• _Work required_
Will you write out, word for word, every line from the one with "Given: Click the print table icon in toolbar" to the final line of the data below, with the pictures left out?

━━━━

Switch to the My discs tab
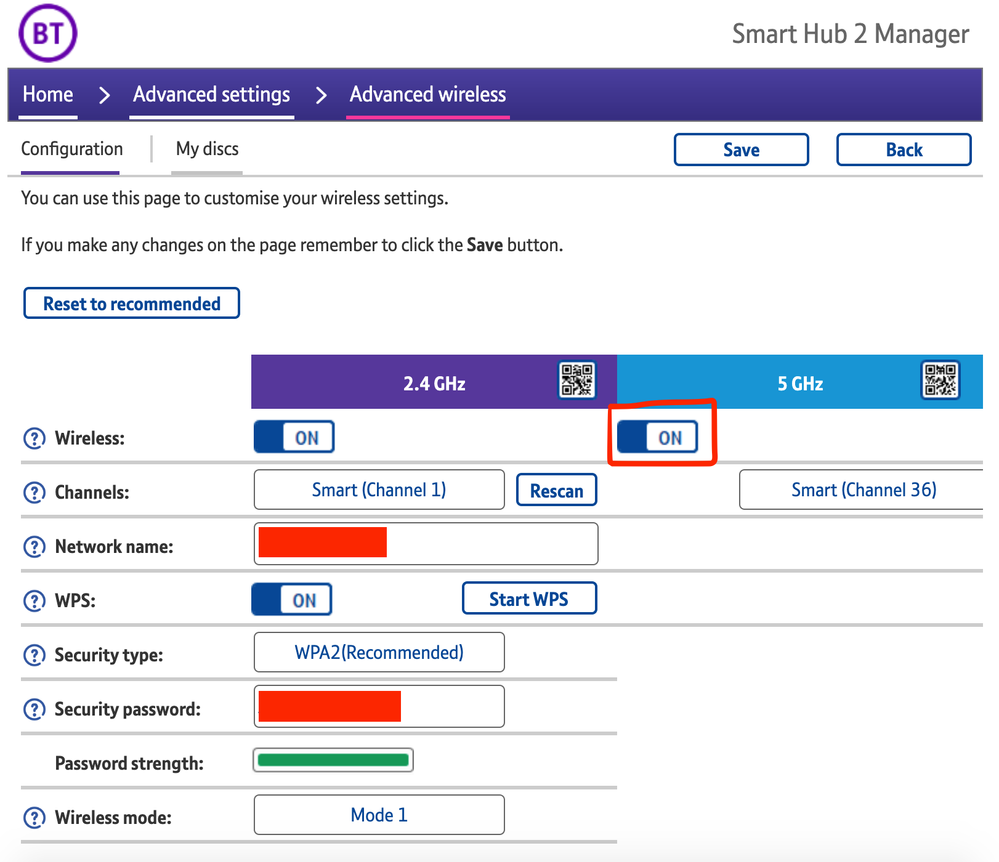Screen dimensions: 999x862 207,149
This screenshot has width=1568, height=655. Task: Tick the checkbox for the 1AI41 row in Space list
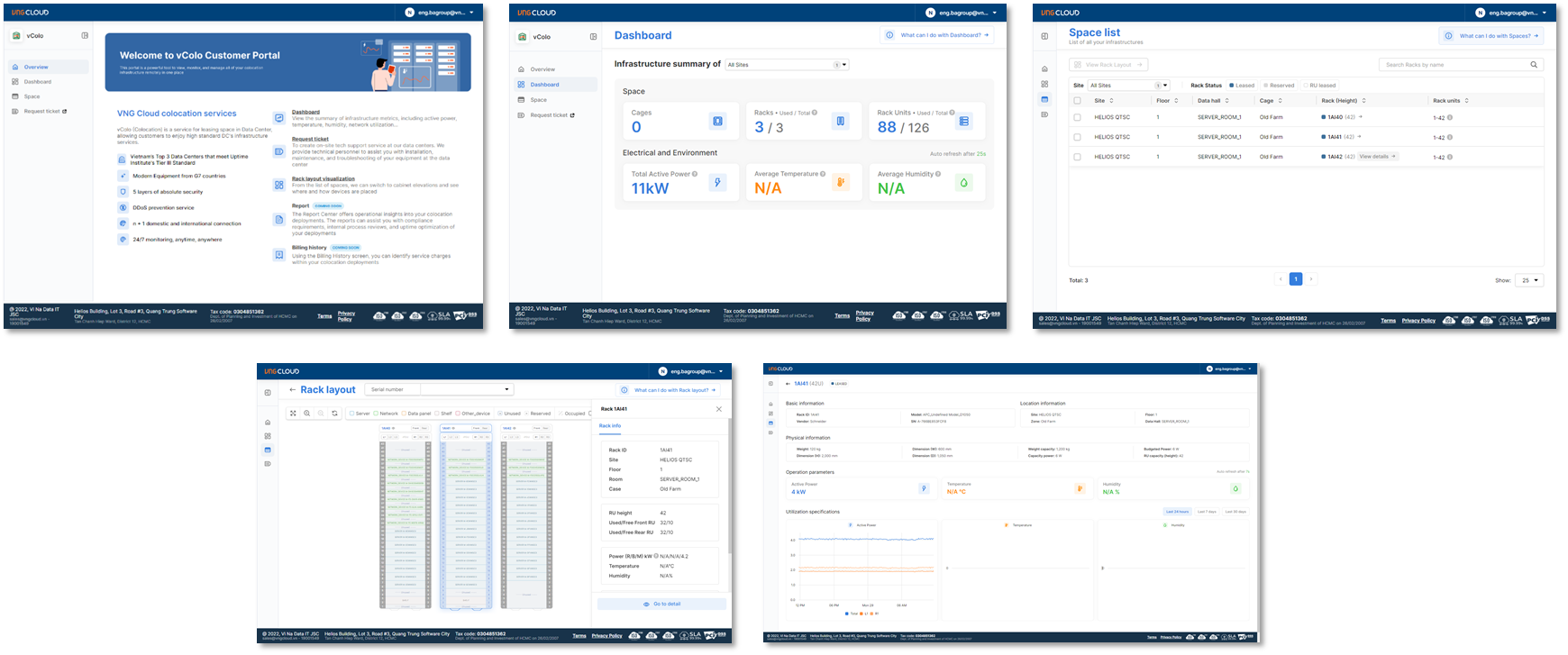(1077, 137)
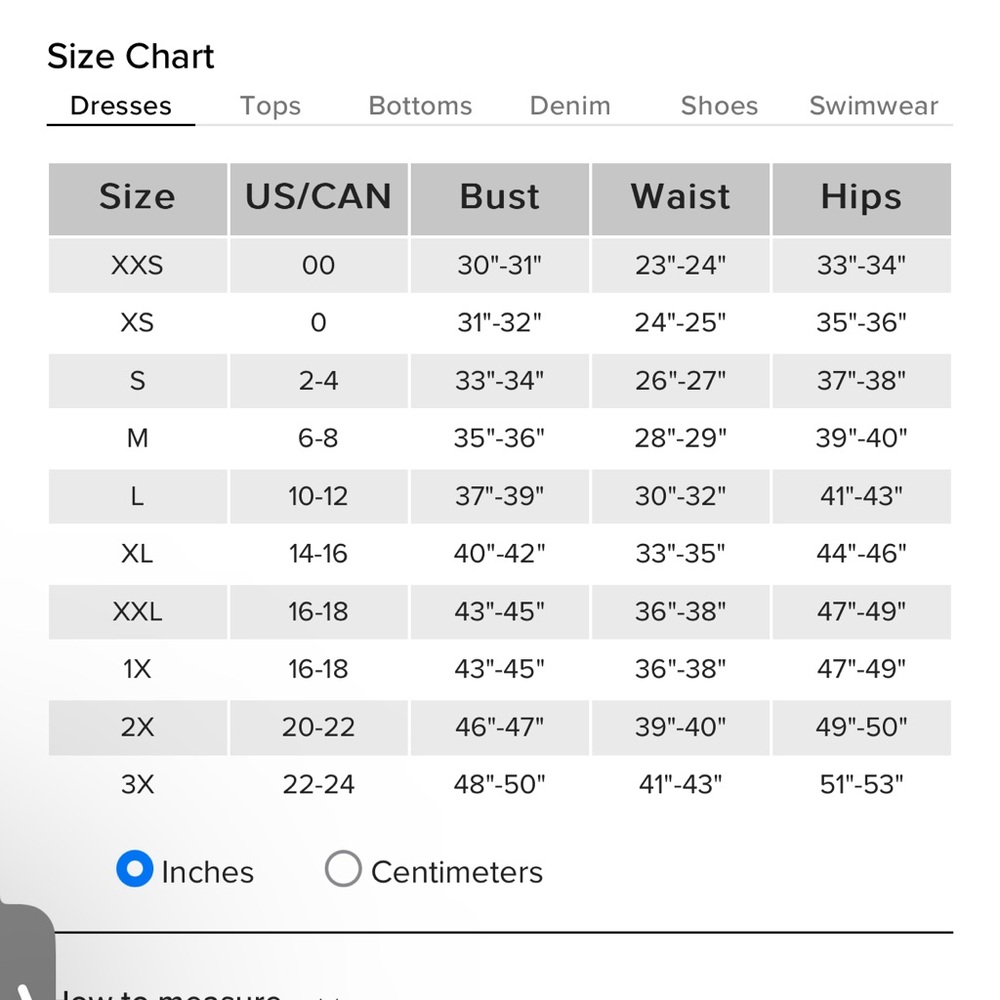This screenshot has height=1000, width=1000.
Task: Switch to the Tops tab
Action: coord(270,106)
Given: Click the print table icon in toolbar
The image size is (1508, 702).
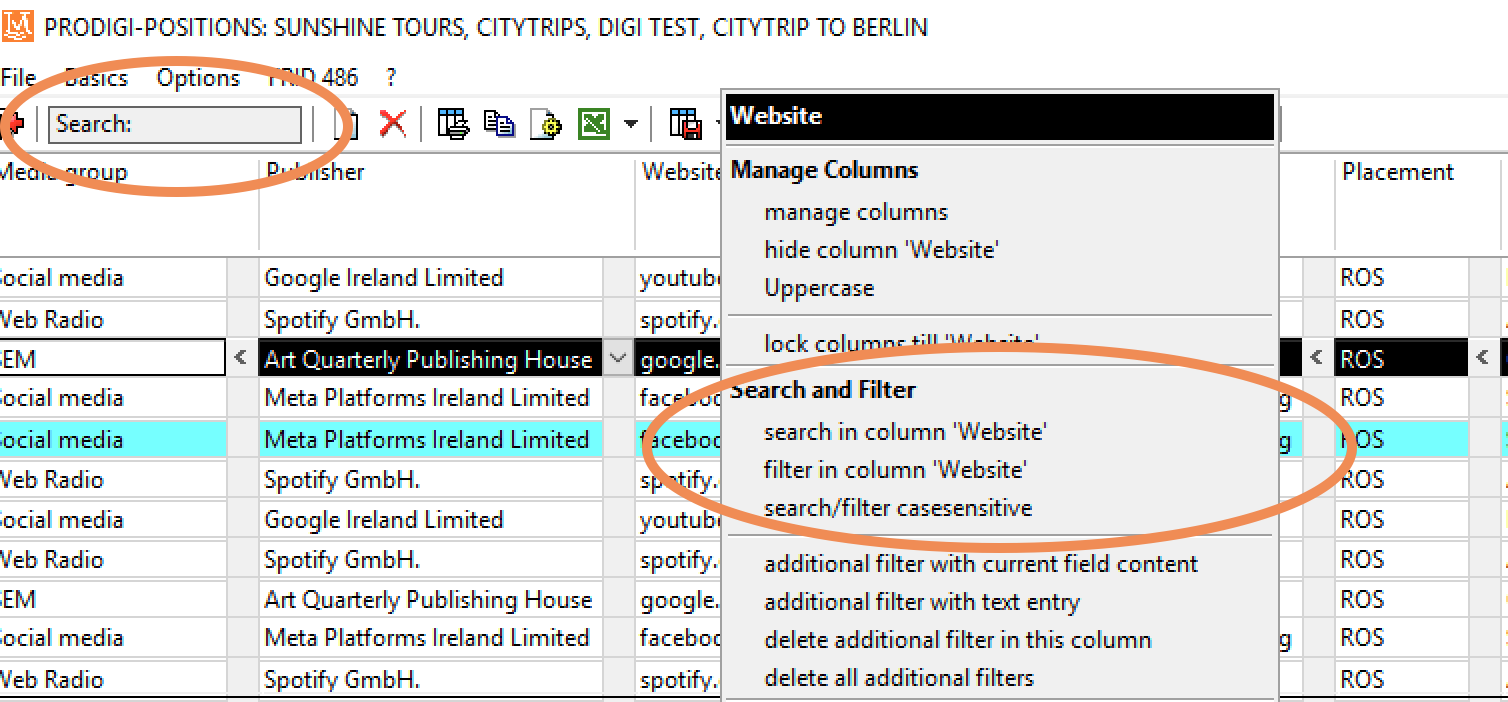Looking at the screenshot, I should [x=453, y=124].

━━━━

• _Exercise result_
Given: Click the print table icon in toolbar
The image size is (1508, 702).
Looking at the screenshot, I should [x=453, y=124].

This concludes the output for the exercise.